僕は大抵、初めてのBARではジンフィズを頼みます。これはバーテンダー時代の先輩が教えてくれたことなのですが、ジンフィズを飲めば、ある程度そのバーテンダーの力量が分かるそうです。
ジンフィズは、一見何の変哲もないロングカクテルですが、ビルドではなくシェイクで作ります。酒、果汁、シュガー、そして炭酸と氷。カクテル技法の基本の全てを使って作るカクテルというわけです。
しかし、実際に飲んでみると、おいしいジンフィズを作れる店はとても少ない気がします。まず一番のネックは、ソーダ。比率とかレモンの絞り方とかシュガーの量とかシェイカーの振りとか、それ以前に最も重要なのがソーダ。
瓶詰めのソーダを使っているとして、開栓後2時間も経っているものや、底の方にちょろちょろしか残っていない、気の抜けたソーダを使われるともうダメです。
ジンフィズはシェイクで作るので、氷の溶けた分少しかさが増えます。それなのに氷をキチキチに詰めて、普通にシェイクしたものを入れると、それだけで随分入ります。
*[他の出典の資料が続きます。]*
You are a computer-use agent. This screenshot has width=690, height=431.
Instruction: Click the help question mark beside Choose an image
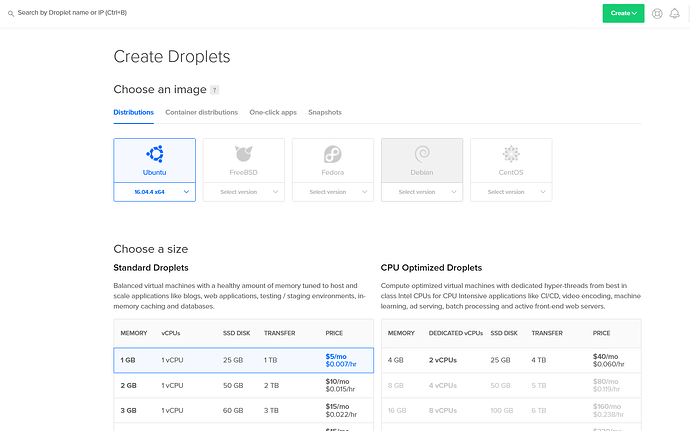[x=214, y=90]
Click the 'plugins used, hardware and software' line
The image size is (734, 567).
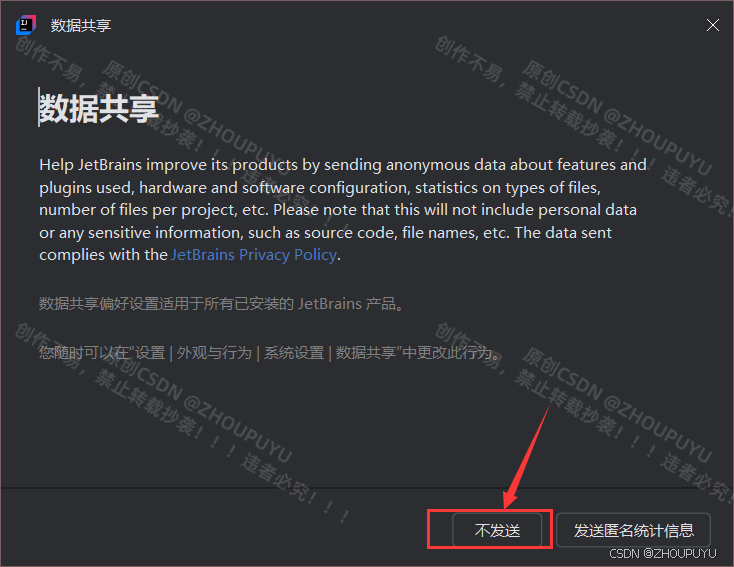click(x=320, y=188)
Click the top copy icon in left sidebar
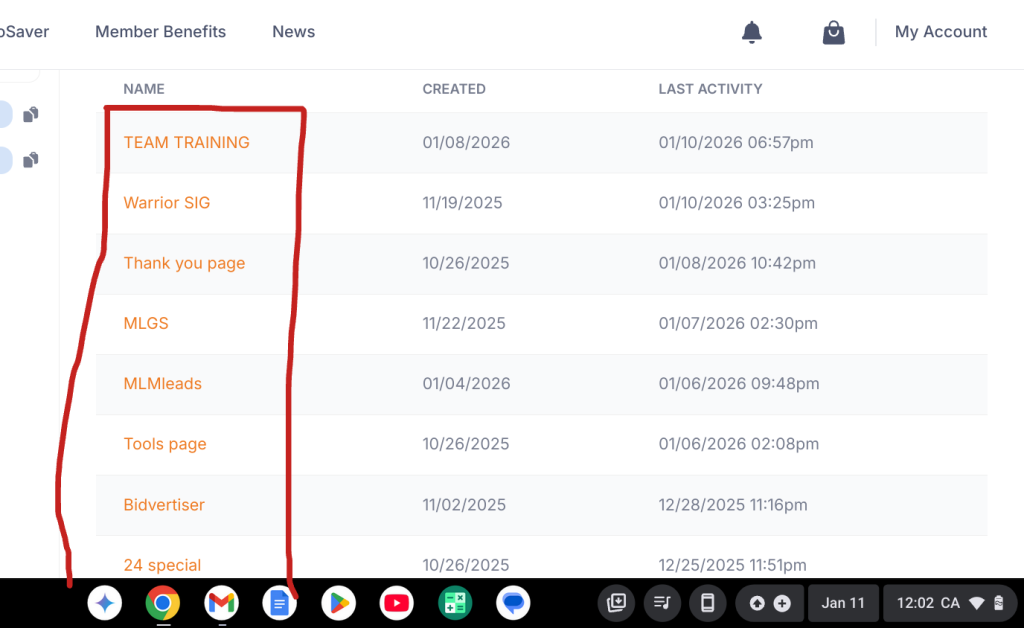Screen dimensions: 1024x628 pos(31,114)
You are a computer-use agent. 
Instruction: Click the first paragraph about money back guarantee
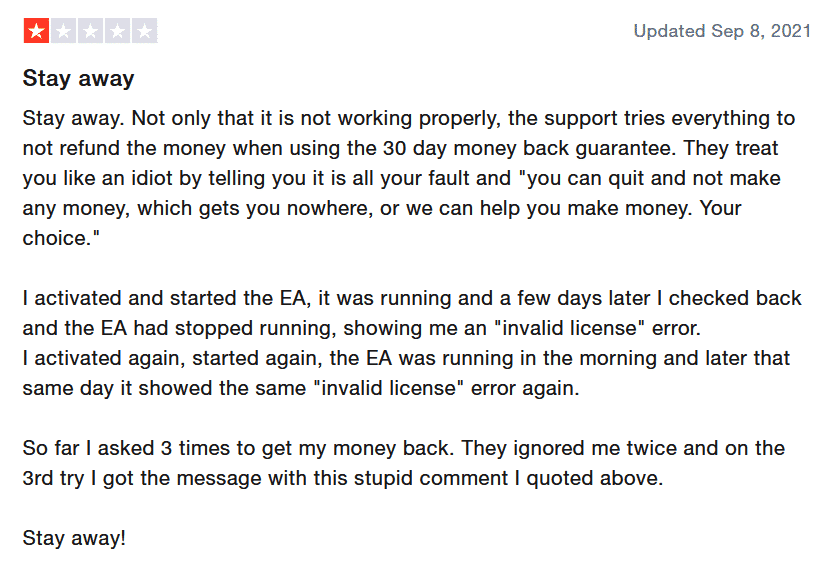tap(409, 178)
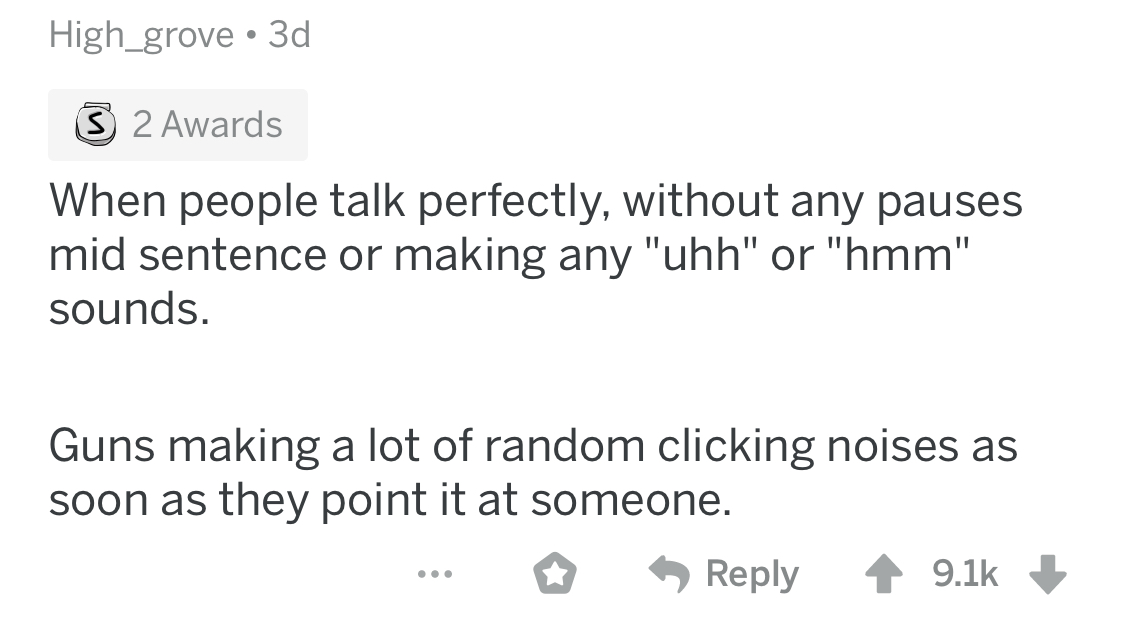
Task: View the 2 Awards text
Action: click(207, 125)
それで酒:ソーダが7:3くらいになってしまったりすると、これももうダメ。
ジンフィズは、炭酸の音が「フィズ・フィズ…」とすることから名づけられたといいます。それだけに、炭酸の生きの良さはキモなのではないでしょうか。
今日行ったところは2回目だったんですが、ソーダが少なくて、そこにチェリーブランデーを沈められました。正直言って、そんなアクセントはいらないからまともに作ってほしいと思います。バーテンダーというのは多かれ少なかれ自分の作るカクテルに自負をもっているはずなので、こんなことを頼むのもどうかとしばらく悩みましたが、3口くらい飲んだところでソーダを足してもらいました。
せっかくいい立地のBARを見つけたことだし、心証を悪くするのもどうか、なども考えましたが、だからといって自分の飲みたくない味の酒を我慢して飲むのは阿呆らしい選択です。